• Travail à faire:
(1) Répondez à ces questions d'après le texte sur la mucoviscidose :
(a) Quels organes sont principalement touchés par les sécrétions visqueuses ?
(b) Par qui les patients sont-ils la plupart du temps suivis ?
(c) Combien de médicaments les patients doivent-ils ingérer chaque jour ?
(2) Traduisez en anglais cette phrase du texte sur la mucoviscidose : « Les soins de la mucoviscidose sont multiples et quotidiens. »
(3) Recopiez à l'identique tout le passage du texte sur la mucoviscidose qui va de « Les soins de » jusqu'à « de kinésithérapie respiratoire. ».

• Texte du document:

──────────

Prise en charge

La mucoviscidose se caractérise par des sécrétions visqueuses au niveau de plusieurs organes, principalement les poumons et le pancréas.

A l’heure actuelle, il existe des antibiotiques dirigés contre les inflammations pulmonaires (insuffisance respiratoire) car les personnes atteintes de mucoviscidose ont du mucus qui s’installe dans les poumons, ce qui favorise la prolifération de bactéries pathogènes (gros risque de complication). Il existe donc beaucoup de traitements pour prévenir les complications liées à cette maladie. De plus, la santé mentale des patients est aussi très importante c’est pourquoi ils sont la plupart du temps suivis par des psychologues (cf. Tableau récapitulatif des traitements préventifs).  

Les soins de la mucoviscidose sont multiples et quotidiens. Ils permettent de faciliter l’évacuation du mucus et la digestion. Leur suivi rigoureux est essentiel.

Pour lutter contre les troubles digestifs, les difficultés respiratoires, les carences en vitamine et les infections, les patients atteints de mucoviscidose doivent ingérer chaque jour une vingtaine de médicaments et se plier à une ou plusieurs séances d’aérosols et de kinésithérapie respiratoire.

──────────

(Entrées de la collection)
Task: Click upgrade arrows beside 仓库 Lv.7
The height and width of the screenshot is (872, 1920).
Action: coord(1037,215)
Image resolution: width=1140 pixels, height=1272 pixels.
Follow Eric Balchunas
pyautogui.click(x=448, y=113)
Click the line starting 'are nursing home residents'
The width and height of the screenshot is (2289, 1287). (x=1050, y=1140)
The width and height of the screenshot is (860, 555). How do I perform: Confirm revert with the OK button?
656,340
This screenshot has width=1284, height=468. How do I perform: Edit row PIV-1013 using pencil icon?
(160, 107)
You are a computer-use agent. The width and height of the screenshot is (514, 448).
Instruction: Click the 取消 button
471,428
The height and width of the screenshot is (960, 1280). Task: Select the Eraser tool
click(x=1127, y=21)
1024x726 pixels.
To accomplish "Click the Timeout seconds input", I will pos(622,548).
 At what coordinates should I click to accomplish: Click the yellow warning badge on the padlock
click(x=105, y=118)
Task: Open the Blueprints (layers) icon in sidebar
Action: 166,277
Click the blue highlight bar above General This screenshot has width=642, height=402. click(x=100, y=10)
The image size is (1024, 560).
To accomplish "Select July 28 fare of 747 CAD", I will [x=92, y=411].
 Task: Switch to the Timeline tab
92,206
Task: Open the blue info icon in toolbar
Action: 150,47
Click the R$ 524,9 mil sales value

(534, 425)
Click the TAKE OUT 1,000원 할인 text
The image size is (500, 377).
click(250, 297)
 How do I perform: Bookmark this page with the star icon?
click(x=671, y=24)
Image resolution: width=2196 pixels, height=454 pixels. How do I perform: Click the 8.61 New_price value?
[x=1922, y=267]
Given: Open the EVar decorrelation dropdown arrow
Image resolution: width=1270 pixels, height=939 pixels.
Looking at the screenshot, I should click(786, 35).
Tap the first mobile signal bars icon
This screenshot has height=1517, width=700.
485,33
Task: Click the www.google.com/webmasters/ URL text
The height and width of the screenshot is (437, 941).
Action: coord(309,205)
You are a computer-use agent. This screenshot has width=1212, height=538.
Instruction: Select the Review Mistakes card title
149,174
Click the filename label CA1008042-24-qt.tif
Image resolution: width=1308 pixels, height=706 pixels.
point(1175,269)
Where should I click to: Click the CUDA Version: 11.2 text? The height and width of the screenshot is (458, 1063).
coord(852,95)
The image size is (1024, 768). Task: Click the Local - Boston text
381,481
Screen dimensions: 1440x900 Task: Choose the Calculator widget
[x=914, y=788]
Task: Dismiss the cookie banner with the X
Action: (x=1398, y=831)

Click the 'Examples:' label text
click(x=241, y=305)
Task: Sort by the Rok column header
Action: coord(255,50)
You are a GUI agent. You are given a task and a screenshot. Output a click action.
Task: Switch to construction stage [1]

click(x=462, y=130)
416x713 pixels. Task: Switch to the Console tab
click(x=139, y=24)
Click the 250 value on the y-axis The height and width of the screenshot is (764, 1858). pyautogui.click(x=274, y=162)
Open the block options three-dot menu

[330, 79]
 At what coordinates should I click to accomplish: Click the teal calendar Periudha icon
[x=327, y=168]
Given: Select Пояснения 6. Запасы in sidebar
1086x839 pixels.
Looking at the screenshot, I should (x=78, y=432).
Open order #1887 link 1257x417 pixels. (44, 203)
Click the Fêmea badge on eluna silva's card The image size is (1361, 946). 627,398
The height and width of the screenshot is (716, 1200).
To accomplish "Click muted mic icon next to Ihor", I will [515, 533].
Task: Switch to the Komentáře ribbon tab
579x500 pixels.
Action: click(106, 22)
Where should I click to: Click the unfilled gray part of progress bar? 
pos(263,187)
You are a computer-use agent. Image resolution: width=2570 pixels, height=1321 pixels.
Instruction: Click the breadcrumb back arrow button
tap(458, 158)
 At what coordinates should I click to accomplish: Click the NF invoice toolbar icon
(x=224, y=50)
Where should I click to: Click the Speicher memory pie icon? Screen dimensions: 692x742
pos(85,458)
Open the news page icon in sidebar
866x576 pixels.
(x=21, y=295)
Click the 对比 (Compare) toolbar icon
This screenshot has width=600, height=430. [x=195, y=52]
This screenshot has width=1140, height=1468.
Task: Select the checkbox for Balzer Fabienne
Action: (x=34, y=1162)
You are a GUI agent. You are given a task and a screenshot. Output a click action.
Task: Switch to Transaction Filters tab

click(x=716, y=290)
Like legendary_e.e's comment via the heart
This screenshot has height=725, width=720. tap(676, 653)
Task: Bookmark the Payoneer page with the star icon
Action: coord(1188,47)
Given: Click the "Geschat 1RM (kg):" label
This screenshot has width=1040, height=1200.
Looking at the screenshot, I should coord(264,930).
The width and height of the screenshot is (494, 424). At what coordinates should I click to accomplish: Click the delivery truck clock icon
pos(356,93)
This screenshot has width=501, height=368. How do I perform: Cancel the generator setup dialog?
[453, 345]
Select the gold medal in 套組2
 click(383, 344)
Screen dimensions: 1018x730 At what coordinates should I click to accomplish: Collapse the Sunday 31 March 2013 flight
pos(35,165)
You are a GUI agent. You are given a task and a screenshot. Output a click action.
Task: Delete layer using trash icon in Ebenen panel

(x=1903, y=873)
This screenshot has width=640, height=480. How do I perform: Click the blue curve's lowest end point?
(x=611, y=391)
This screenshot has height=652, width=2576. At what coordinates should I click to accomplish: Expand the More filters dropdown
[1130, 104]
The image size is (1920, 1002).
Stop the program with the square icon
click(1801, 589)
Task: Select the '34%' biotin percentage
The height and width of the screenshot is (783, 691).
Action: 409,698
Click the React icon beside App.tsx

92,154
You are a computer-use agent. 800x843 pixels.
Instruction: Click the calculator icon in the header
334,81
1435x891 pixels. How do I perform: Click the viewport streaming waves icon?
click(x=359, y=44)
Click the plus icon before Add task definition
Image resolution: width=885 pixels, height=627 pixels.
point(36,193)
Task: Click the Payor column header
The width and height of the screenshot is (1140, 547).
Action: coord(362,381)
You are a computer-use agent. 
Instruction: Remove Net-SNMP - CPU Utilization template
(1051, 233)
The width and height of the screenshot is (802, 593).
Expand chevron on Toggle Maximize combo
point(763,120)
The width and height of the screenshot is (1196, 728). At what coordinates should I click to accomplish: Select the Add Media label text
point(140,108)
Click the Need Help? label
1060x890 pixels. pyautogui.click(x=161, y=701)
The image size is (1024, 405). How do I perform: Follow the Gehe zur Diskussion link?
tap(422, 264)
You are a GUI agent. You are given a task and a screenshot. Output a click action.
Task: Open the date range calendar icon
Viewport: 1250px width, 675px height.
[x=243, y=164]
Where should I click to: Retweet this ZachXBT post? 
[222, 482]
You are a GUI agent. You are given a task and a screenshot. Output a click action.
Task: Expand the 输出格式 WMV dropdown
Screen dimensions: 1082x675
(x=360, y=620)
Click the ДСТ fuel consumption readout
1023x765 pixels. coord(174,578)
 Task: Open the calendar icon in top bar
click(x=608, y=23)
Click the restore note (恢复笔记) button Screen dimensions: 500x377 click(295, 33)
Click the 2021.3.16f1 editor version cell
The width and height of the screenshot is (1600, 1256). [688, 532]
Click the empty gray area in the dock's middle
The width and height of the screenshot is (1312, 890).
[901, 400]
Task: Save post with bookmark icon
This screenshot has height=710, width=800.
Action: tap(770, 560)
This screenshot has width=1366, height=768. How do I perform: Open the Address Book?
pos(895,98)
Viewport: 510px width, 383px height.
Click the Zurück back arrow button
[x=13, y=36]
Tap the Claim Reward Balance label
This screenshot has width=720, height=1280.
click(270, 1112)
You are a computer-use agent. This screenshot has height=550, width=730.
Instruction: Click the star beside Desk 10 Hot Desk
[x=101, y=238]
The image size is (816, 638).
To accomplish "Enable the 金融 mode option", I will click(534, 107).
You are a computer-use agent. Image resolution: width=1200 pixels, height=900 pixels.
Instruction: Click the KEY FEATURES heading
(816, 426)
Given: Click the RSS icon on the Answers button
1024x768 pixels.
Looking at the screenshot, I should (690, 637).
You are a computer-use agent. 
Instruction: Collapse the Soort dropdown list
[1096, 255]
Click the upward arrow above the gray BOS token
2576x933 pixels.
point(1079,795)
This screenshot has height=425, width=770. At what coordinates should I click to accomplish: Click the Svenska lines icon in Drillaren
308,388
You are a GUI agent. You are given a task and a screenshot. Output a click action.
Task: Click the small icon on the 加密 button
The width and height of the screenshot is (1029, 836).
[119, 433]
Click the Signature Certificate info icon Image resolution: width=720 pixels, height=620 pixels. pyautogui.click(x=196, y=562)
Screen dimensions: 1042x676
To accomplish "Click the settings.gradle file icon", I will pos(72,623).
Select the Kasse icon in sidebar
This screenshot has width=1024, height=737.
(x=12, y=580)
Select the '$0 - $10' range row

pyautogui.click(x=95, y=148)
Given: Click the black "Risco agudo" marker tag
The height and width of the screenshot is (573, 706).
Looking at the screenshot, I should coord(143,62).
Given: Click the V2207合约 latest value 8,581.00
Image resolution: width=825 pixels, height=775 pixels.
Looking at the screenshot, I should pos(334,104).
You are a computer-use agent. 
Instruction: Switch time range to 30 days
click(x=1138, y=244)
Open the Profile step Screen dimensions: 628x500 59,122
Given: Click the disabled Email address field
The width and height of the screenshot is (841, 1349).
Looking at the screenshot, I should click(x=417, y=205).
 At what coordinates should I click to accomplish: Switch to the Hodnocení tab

──────────

• Réponses aux consignes:
(1)
(a) Les poumons et le pancréas.
(b) Par des psychologues.
(c) Une vingtaine.

(2) Cystic fibrosis treatments are numerous and daily.

(3)
Les soins de la mucoviscidose sont multiples et quotidiens. Ils permettent de faciliter l’évacuation du mucus et la digestion. Leur suivi rigoureux est essentiel.

Pour lutter contre les troubles digestifs, les difficultés respiratoires, les carences en vitamine et les infections, les patients atteints de mucoviscidose doivent ingérer chaque jour une vingtaine de médicaments et se plier à une ou plusieurs séances d’aérosols et de kinésithérapie respiratoire.